FRANKFURT (Reuters) – Volkswagen Group (VOWG_p.DE) said sales of its cars dropped by 23% on the year to 2 million cars in the January to March period but was hopeful on Friday that the Chinese market would recover soon as it moves out of the coronavirus crisis.
FILE PHOTO: Volkswagen logo is seen at the LA Auto Show in Los Angeles, California, U.S., November 20, 2019. REUTERS/Lucy Nicholson
China is VW’s single biggest market accounting for a big chunk of its profits.
Sales reductions due to the virus’s spread in China had slowed in April, the head of Volkswagen’s China business Stephan Woellenstein told reporters on a call.

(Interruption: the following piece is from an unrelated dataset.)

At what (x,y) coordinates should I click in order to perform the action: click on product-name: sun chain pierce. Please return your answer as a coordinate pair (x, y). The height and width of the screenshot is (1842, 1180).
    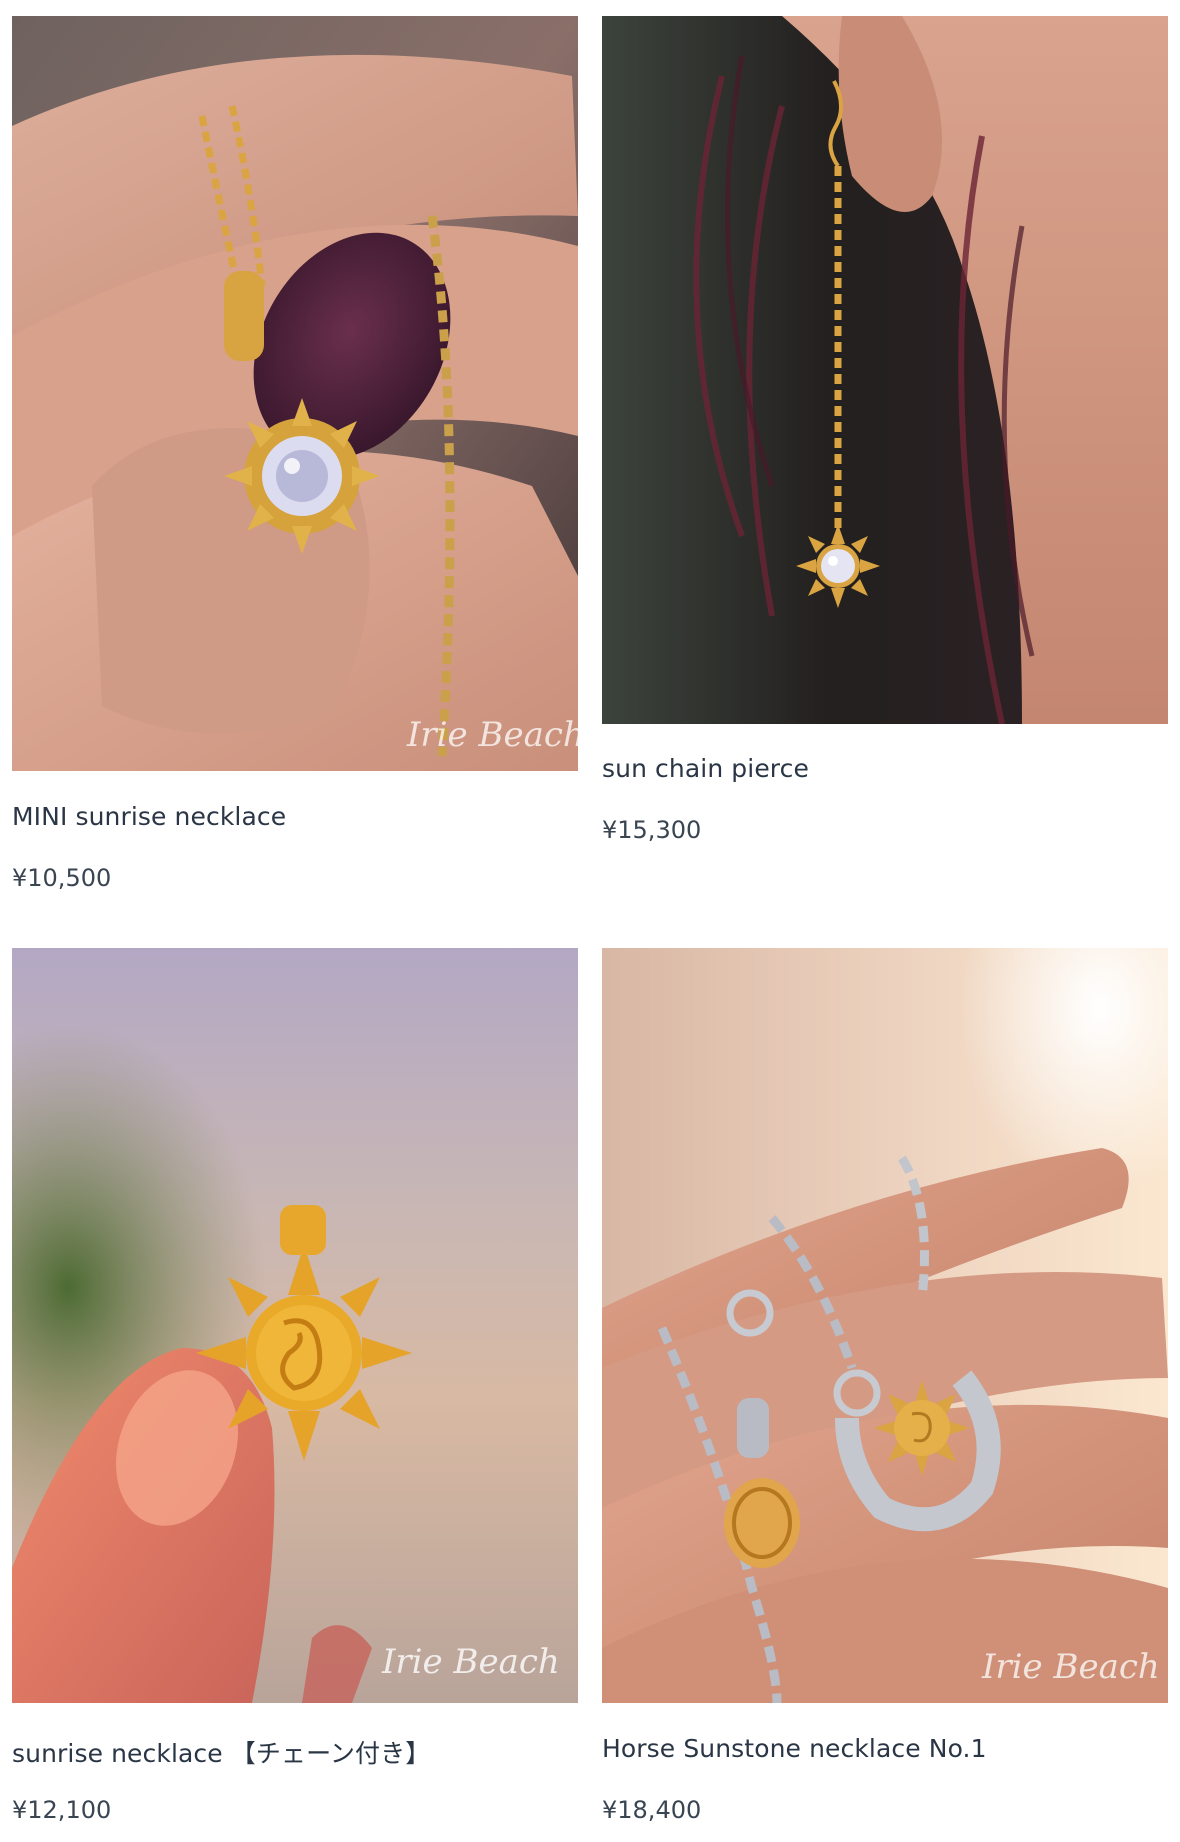
    Looking at the image, I should click on (706, 768).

Referring to the country’s car market overall, Woellenstein said the decline in sales in April was estimated to be between 15% and 20% from a year earlier, while the drop in March, at the height of the pandemic, had been 40%.
“If things continue as they do now, we could have reached last year’s level again in June,” he said. “We see a normalisation with view to the summer.”
Volkswagen’s sales were faring slightly better than the Chinese market as a whole, he said. But any further recovery hinged on whether Beijing implemented economic relief measures.
Reporting its global sales in March, Volkswagen said deliveries were down 37.6% at 623,000 vehicles year-on-year.
This came after the pandemic triggered plant closures and falls in sales as consumers were tied up at home under lockdown measures, and business activity came to a halt, raising fears of a global recession.
In western Europe Volkswagen’s March sales were down 44.6% year-on-year. In central and eastern Europe they were down 23.1%, in North America they were down 42% in North America and in China they were down 35%.
Car sector experts believe declines in April sales worldwide could be steeper overall, as the full impact of lockdowns work their way through the system.
Volkswagen had on Thursday withdrew its outlook for 2020 due to the uncertainty related to the virus, which caused operating profit to drop 81% in the first quarter.